*TASK ITEM*. Of the records that follow, copy only the lines from the line containing "Select the Lasso tool" to the line containing "The image size is (980, 527).", both included, exactly as written.

[[ DATASET RECORDS, beginning ]]

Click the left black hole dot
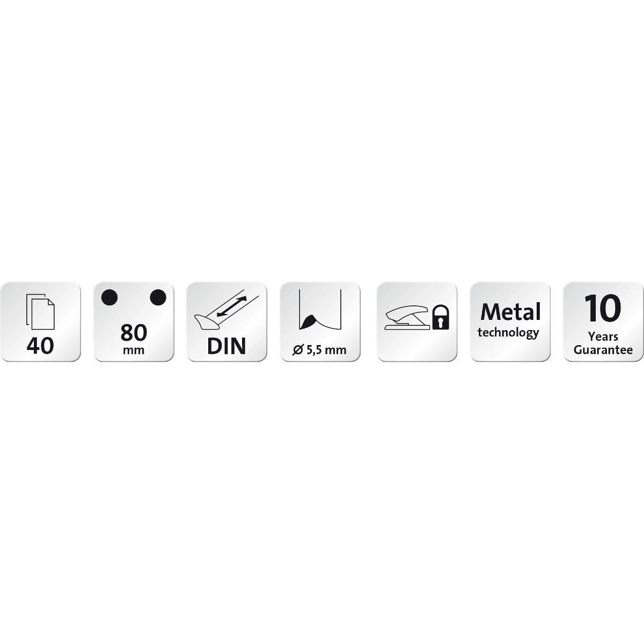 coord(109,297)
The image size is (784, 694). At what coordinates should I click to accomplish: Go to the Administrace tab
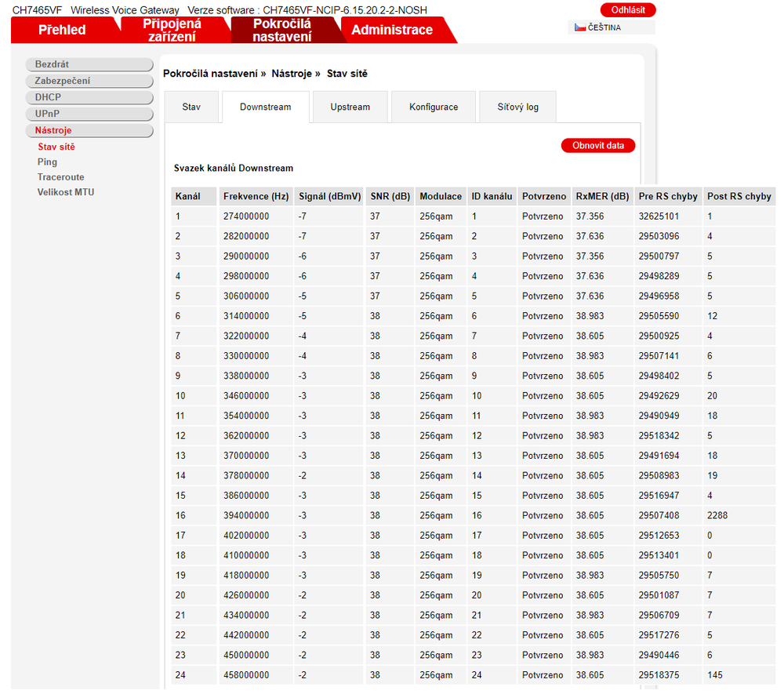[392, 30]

[[ DATASET RECORDS, end ]]
[[ DATASET RECORDS, beginning ]]

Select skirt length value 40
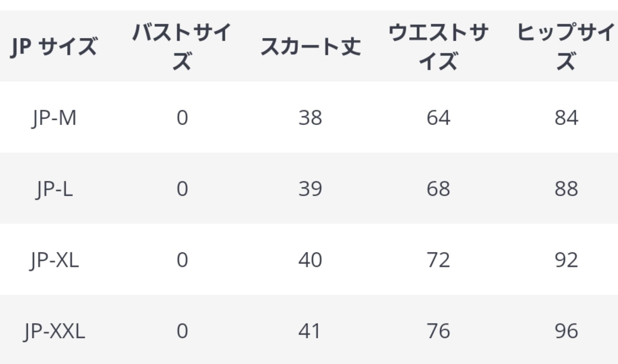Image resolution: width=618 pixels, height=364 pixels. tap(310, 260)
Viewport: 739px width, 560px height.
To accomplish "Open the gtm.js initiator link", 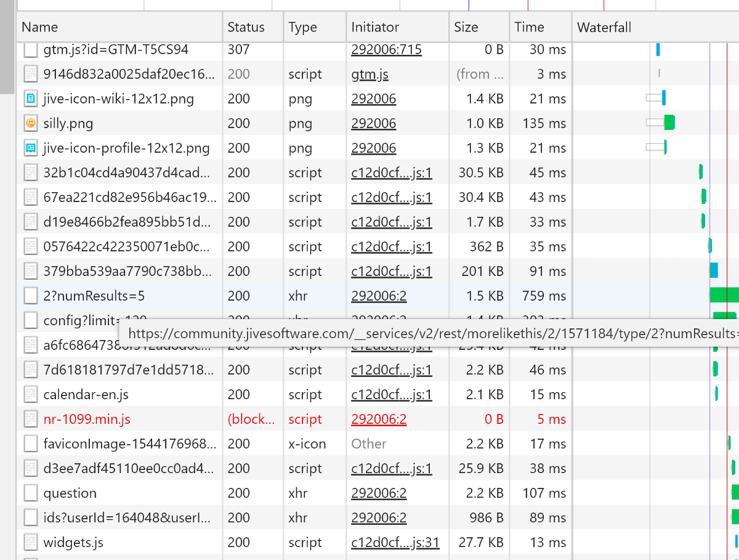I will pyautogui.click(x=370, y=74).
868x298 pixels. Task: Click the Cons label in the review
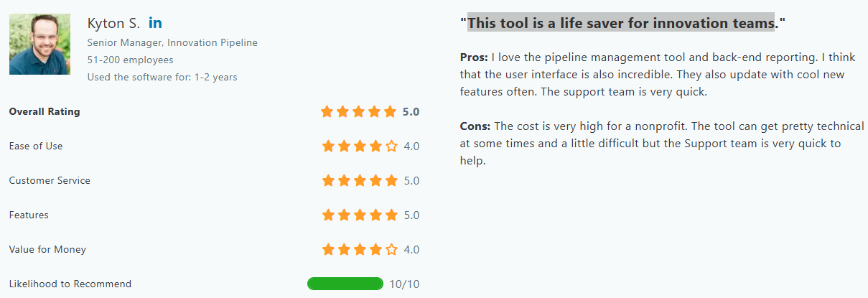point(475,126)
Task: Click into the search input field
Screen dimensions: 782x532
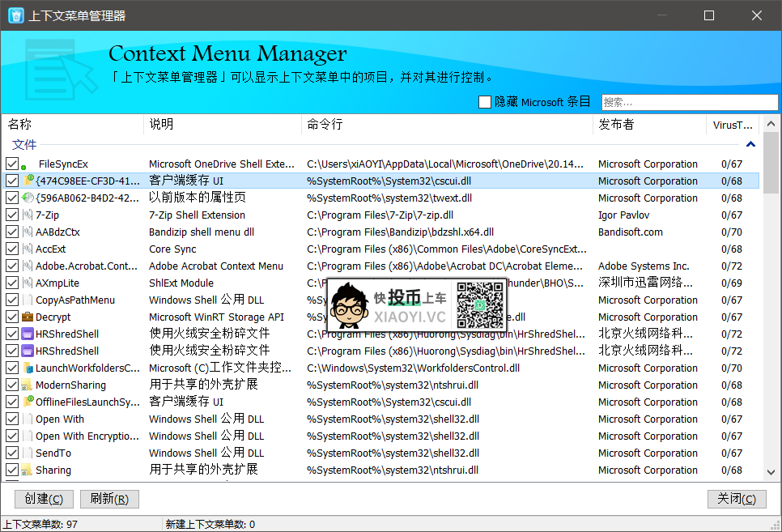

[[ DATASET RECORDS, end ]]
[[ DATASET RECORDS, beginning ]]

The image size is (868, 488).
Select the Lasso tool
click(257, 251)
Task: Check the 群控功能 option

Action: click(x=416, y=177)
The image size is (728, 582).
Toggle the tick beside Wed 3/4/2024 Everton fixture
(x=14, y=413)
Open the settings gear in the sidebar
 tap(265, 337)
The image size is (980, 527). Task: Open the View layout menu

[[ DATASET RECORDS, end ]]

*YOUR RESPONSE*.
Select the Lasso tool
click(257, 251)
Task: Check the 群控功能 option

Action: click(x=416, y=177)
The image size is (728, 582).
Toggle the tick beside Wed 3/4/2024 Everton fixture
(x=14, y=413)
Open the settings gear in the sidebar
 tap(265, 337)
The image size is (980, 527). Task: Open the View layout menu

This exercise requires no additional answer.